* _HOW TO COMPLETE THIS TASK_:
In the records below, find the line containing "Play the timelapse animation", then copy that line and all lines after it, exactly, omitting every picture.

Saved entries:

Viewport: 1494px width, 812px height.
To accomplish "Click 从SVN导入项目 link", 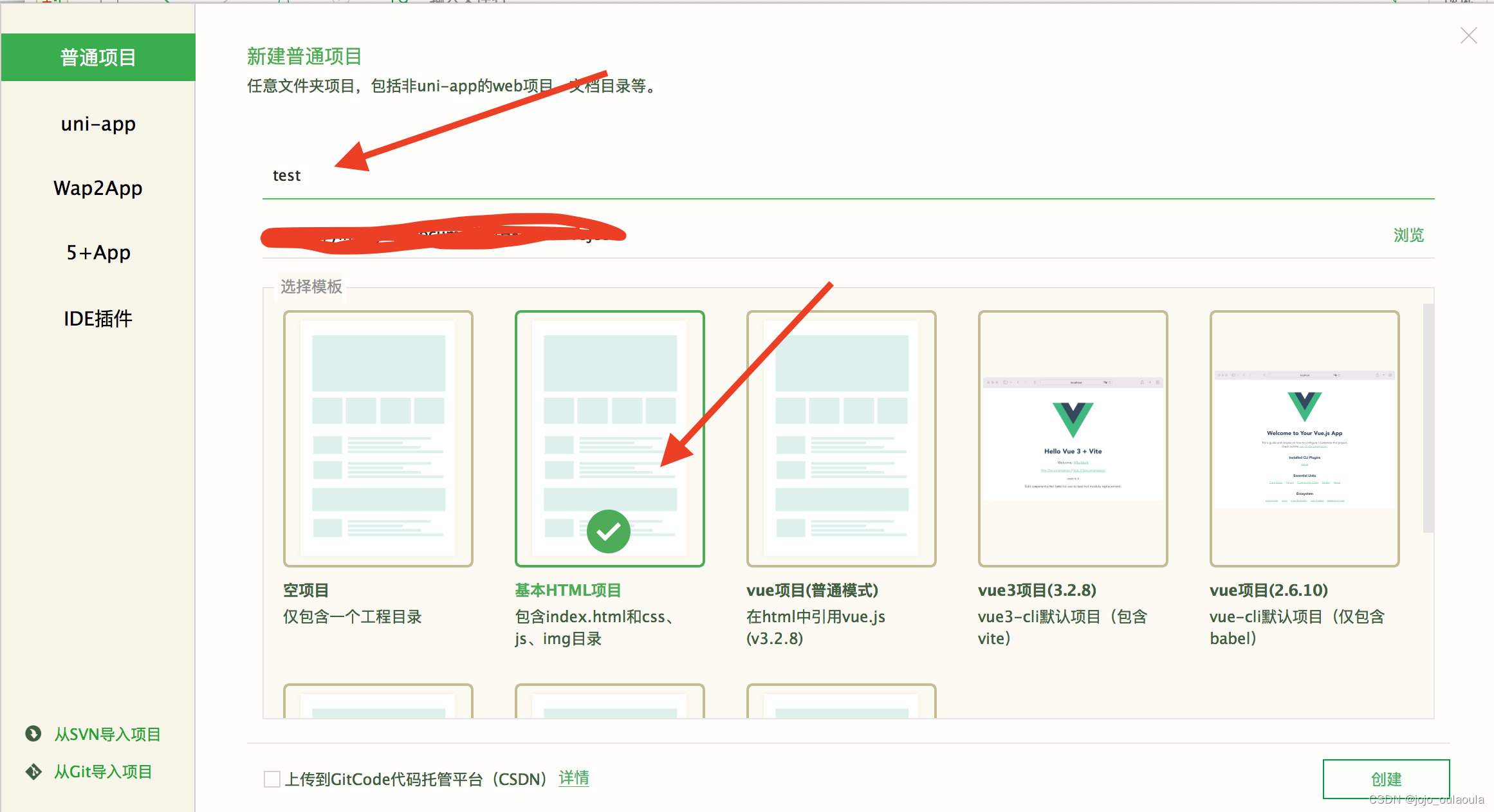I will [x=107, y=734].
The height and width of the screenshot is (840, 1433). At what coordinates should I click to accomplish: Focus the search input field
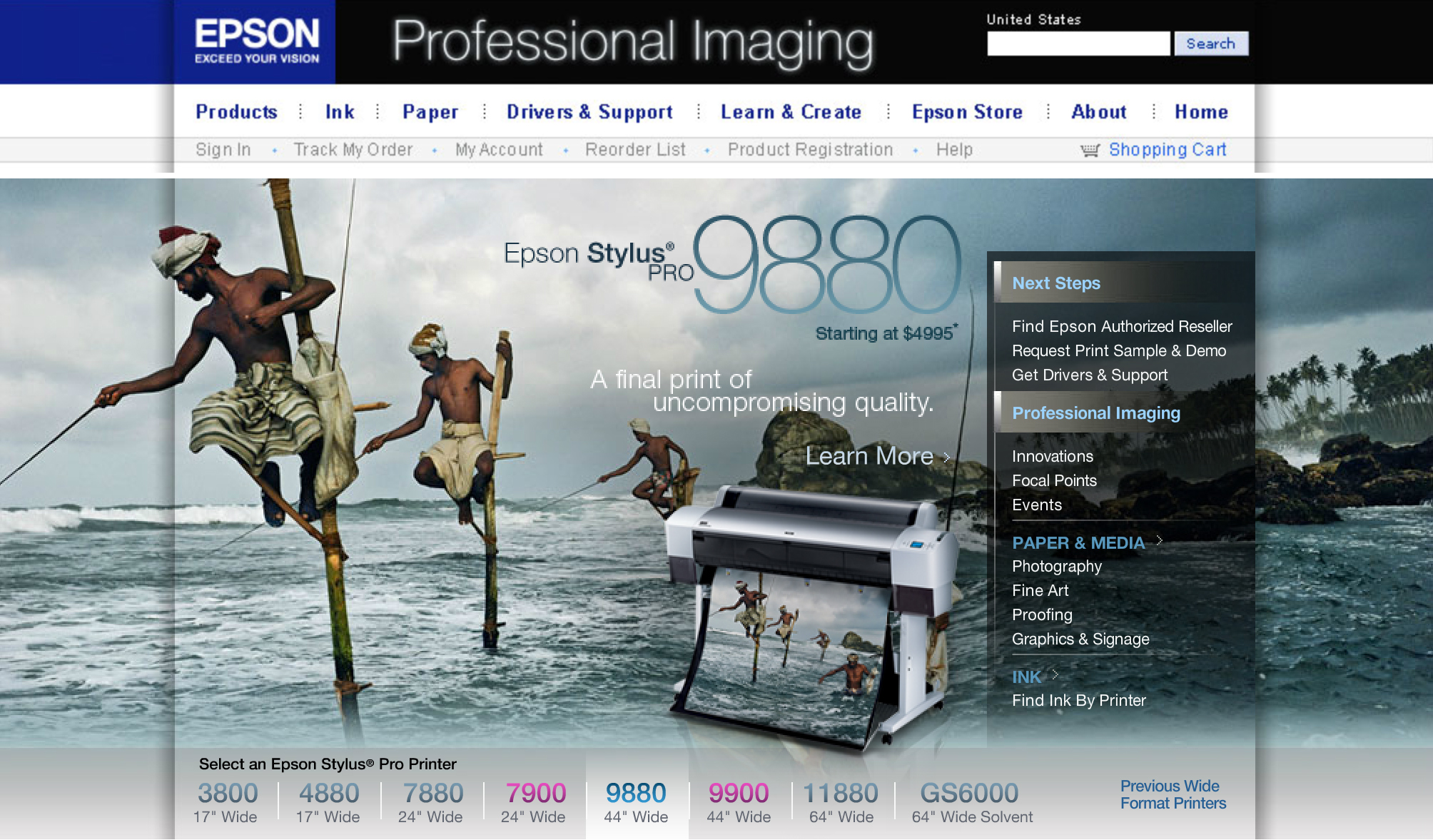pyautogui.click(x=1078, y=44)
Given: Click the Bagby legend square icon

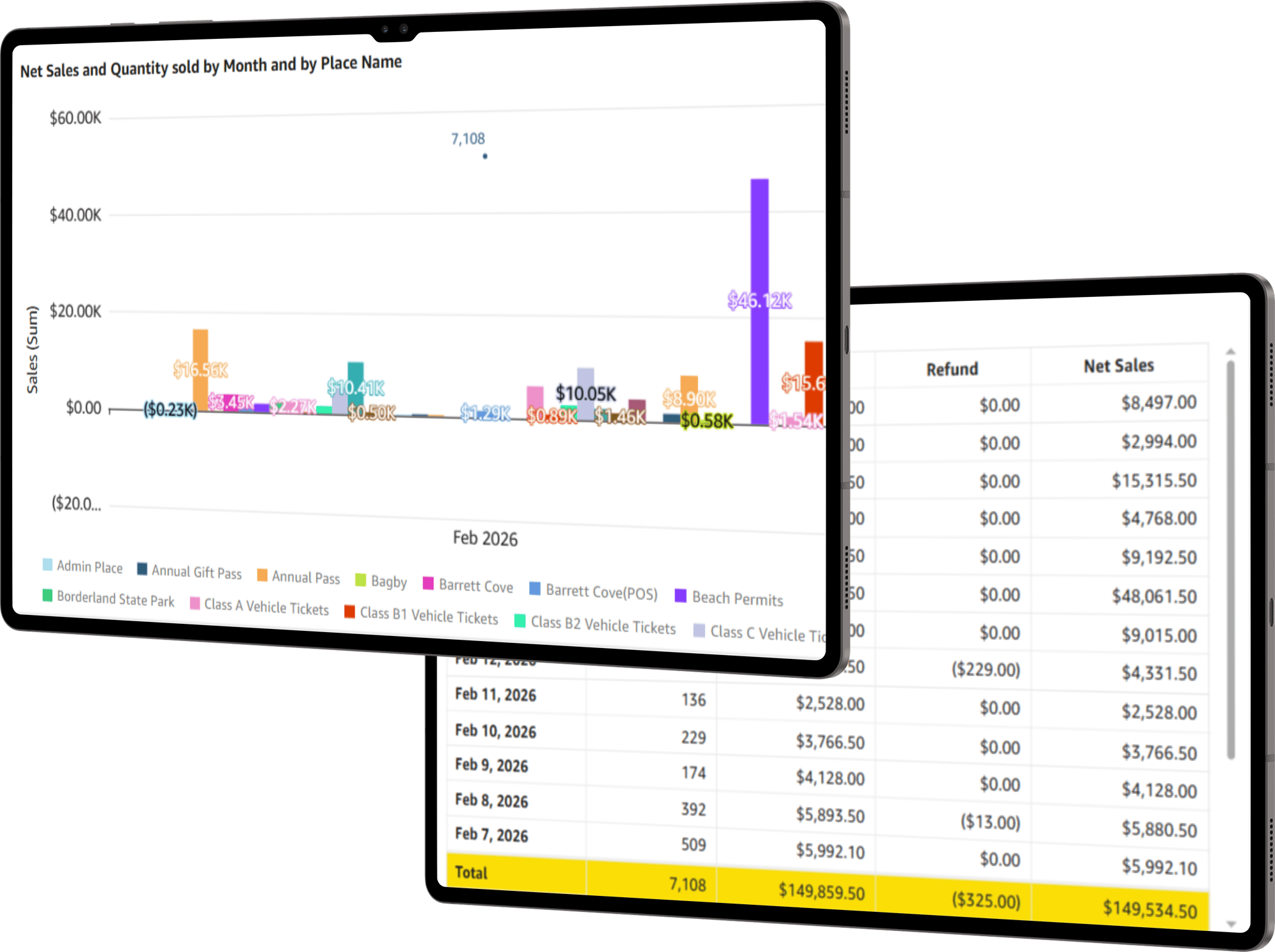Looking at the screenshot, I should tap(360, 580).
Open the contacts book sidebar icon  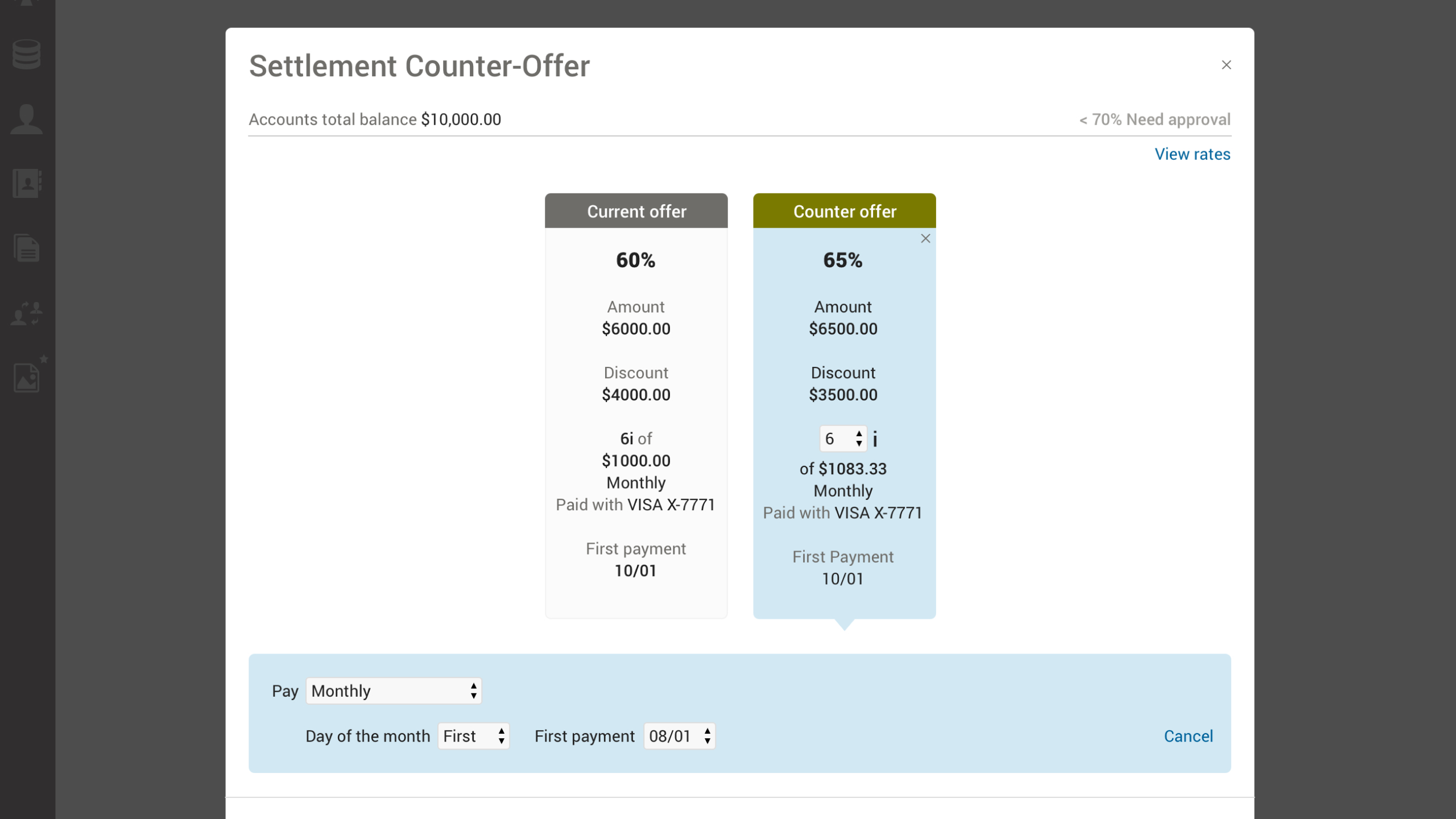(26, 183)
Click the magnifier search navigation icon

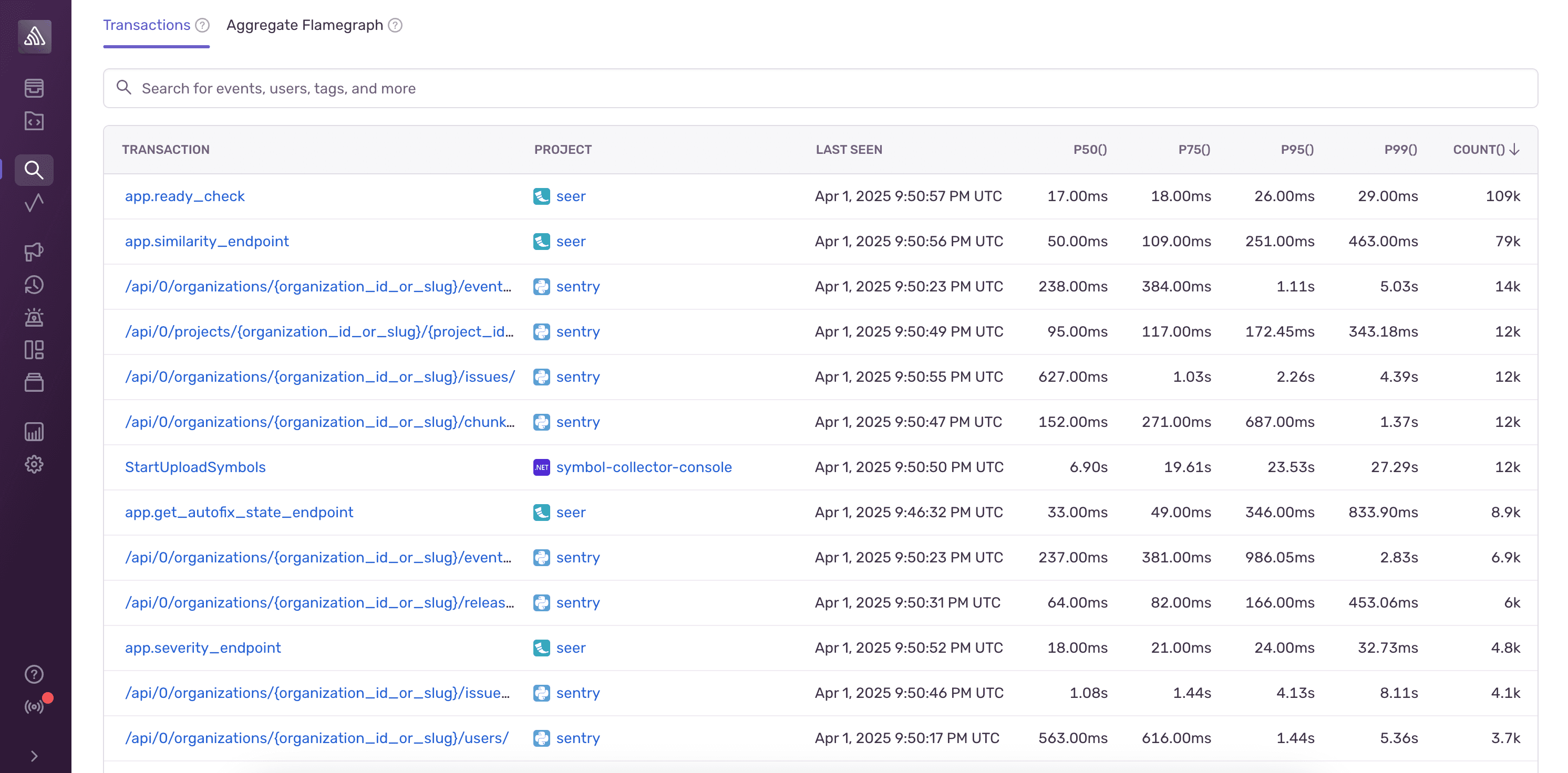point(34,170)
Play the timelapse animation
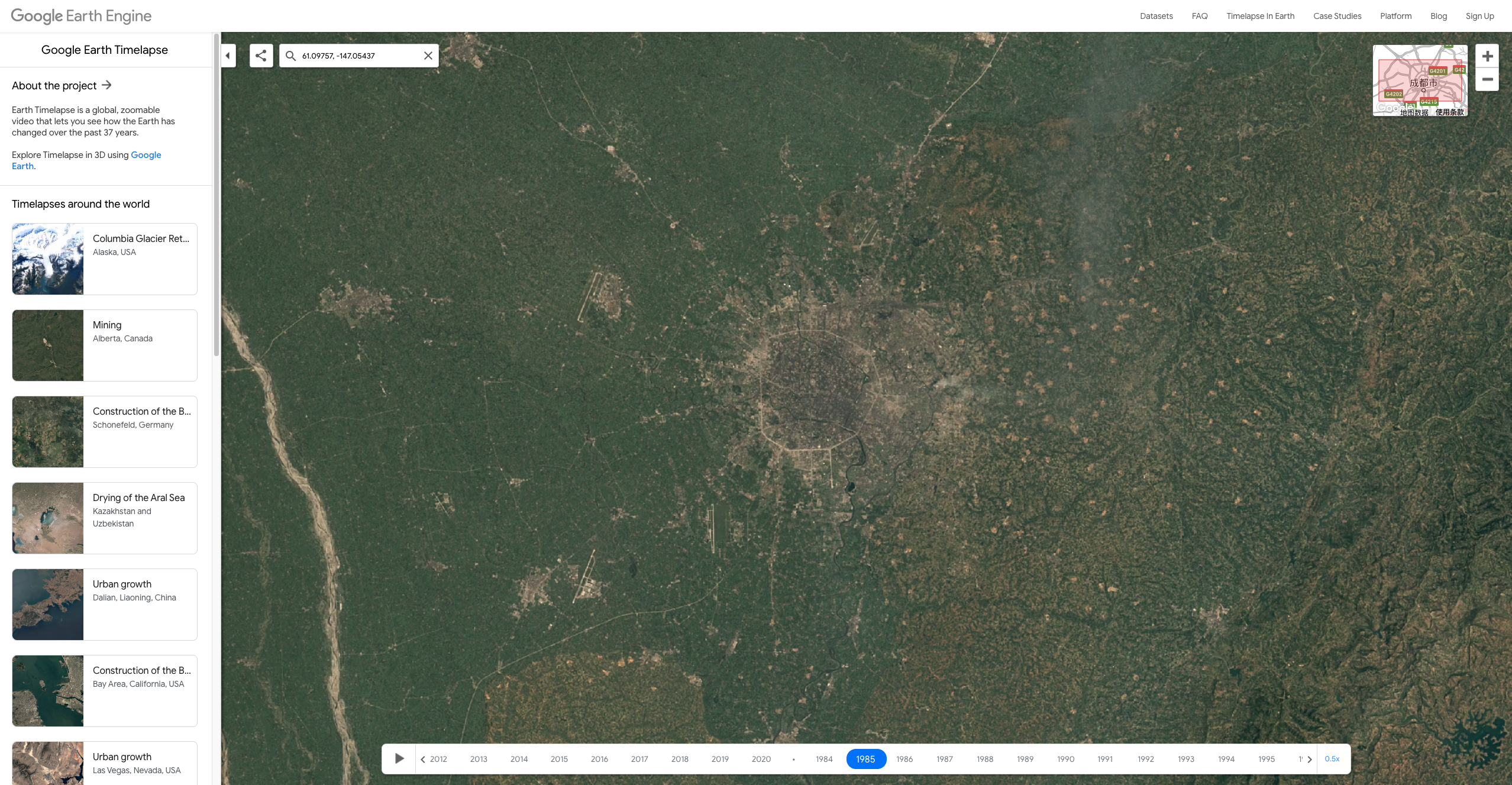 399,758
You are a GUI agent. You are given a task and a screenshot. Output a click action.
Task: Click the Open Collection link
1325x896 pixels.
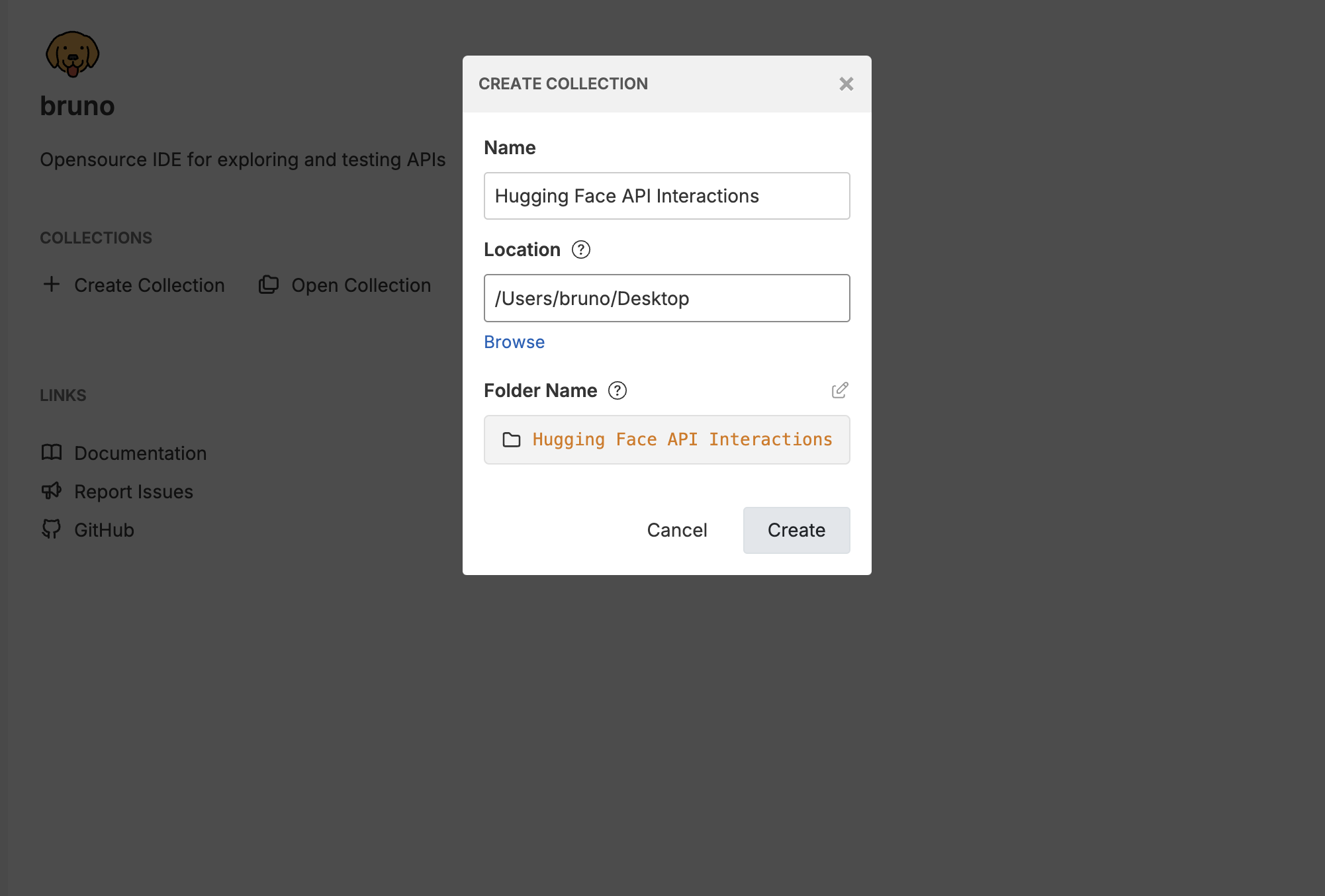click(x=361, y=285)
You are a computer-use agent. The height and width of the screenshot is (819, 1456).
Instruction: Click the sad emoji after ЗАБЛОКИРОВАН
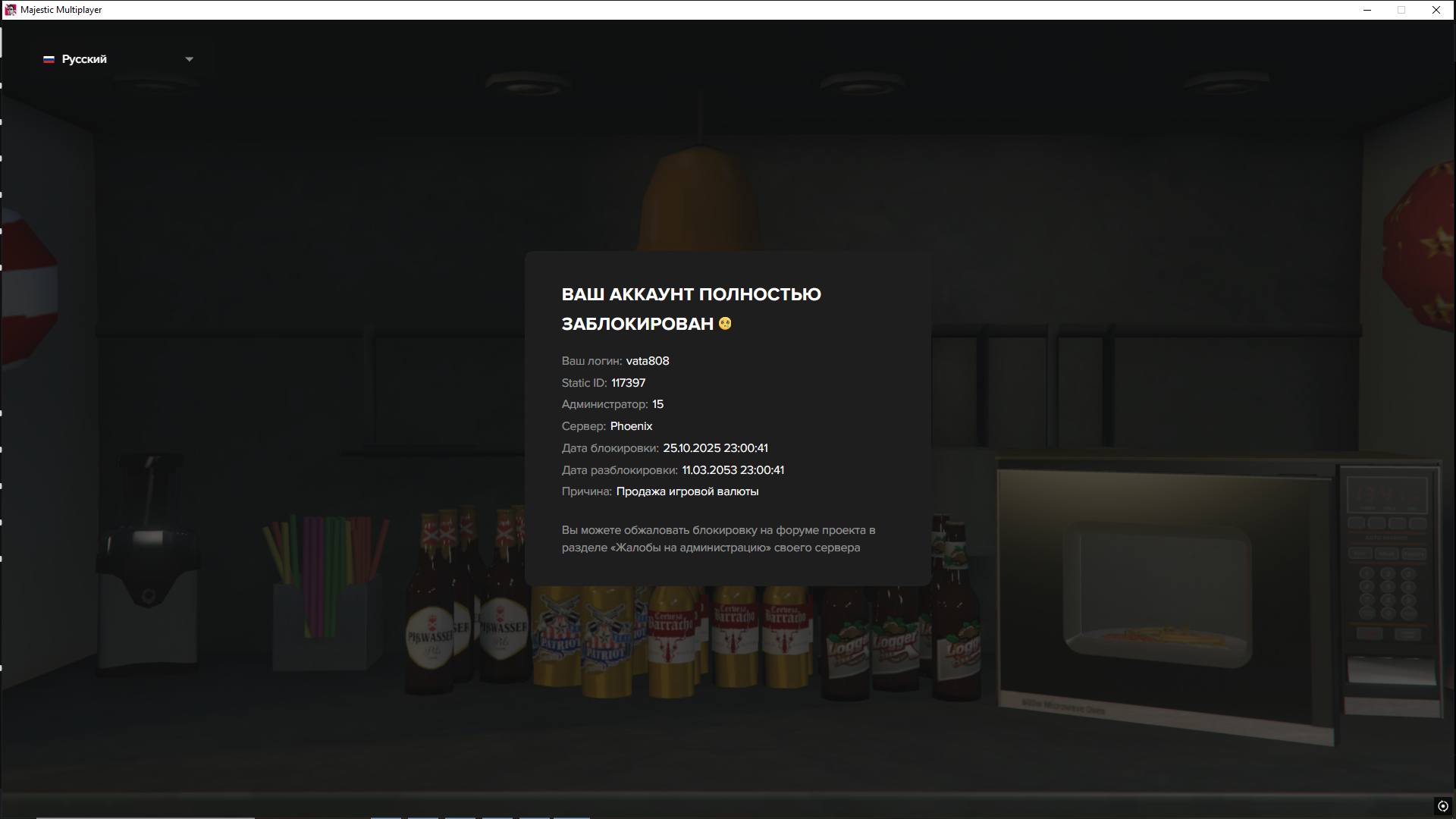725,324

* _RESULT_:
Play the timelapse animation
 399,758
You are a GUI agent. You are given a task and a screenshot. Output a click action.
Task: Click the Open Collection link
1325x896 pixels.
click(x=361, y=285)
You are a computer-use agent. The height and width of the screenshot is (819, 1456).
Instruction: Click the sad emoji after ЗАБЛОКИРОВАН
725,324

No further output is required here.